1. - State of the art is the Mantis type of microscopes, they let you watch the inspected item like looking at a monitor (but it's all optical, nothing electronic). One can sit normally and see "around" the object by simply tilting it's head, without tilting the inspected object. Mantis are also used by dentist technicians, to prepare prosthetic tooth. The microscope is great in quality, perfect for electronics, but it is also bulky and very expensive.
2. - Next to that are the Binocular Inspection Microscopes (trinocular simulfocal if you want to film, too, while working). These looks like "normal" lab microscopes, but there is a decent distance between the object and the lens, enough to work with a soldering iron. Also full optical, no electronics, excellent 3D vision, but hard to use because you need to look exactly through the eyepieces, hard for backbone too when working for long under microscope.
3. - Then, there are monocular electronic microscopes, mostly a webcam+display. No 3D perspective and most of them are laggy, the image lag behind your hands moves, making good mostly for inspection only but not for soldering or working live under the microscope.

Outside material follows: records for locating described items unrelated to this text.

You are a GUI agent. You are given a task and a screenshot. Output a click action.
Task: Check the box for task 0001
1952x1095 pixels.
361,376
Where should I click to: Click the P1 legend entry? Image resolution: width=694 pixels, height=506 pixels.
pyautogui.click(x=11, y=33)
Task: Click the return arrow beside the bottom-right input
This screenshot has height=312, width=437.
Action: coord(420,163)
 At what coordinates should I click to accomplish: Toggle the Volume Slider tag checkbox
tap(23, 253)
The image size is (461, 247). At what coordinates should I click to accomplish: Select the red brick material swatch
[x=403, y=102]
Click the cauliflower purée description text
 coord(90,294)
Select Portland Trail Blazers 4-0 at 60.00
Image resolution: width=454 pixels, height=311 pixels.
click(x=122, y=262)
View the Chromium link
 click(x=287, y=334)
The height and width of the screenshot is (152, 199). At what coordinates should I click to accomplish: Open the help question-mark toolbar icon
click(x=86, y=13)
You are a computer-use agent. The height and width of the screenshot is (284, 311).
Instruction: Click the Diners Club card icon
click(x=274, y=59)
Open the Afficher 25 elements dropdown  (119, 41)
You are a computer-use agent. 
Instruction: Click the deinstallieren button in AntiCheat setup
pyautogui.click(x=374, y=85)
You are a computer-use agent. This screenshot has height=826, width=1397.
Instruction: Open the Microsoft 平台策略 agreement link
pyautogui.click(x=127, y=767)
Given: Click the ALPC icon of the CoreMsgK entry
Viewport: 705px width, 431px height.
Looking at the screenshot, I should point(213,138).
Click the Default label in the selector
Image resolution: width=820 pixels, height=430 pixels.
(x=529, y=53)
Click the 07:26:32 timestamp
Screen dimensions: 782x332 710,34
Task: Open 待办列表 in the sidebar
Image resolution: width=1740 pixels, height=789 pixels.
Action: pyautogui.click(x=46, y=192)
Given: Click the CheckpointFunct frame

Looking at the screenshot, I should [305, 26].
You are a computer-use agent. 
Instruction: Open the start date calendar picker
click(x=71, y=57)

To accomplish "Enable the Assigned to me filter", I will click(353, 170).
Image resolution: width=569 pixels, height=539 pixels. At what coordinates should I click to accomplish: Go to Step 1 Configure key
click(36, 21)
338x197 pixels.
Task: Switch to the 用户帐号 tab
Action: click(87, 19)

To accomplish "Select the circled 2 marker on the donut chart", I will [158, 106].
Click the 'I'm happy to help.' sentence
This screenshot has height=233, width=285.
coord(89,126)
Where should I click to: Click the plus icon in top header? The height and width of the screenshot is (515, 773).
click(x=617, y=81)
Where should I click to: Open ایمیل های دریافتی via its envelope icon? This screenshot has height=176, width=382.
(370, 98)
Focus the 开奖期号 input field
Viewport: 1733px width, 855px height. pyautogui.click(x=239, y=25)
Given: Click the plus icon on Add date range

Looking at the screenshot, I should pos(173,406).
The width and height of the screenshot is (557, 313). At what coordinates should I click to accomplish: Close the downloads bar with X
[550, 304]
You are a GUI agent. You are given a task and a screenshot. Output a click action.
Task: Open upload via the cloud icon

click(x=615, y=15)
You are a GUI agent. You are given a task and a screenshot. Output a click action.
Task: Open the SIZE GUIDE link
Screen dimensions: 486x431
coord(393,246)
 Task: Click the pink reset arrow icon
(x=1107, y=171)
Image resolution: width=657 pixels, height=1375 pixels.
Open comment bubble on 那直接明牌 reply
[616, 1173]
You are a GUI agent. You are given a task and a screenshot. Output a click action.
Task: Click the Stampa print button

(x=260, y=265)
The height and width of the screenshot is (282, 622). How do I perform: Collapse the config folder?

4. - Goggles-like lens, sometimes used in jewellery, too, sometimes like a hat. The image quality is not as good as from a stereo microscope, but easy to put on/off, and gives one complete freedom to move around the lab.
5. - Big desk magnifier glass (on an arm), image not very good and usually wiggling and oscillating most of the time.
6. - Small but powerful (3-5x magnification) hand magnifier glass, easy to use and very good image but needs an extra hand.
I've tried all of them except the Mantis microscope, and ended using a generic binocular inspection microscope for fine work, and one of those "hats with lens" for it's freedom to move and look everywhere. That is when working, otherwise I use a hand magnifier glass.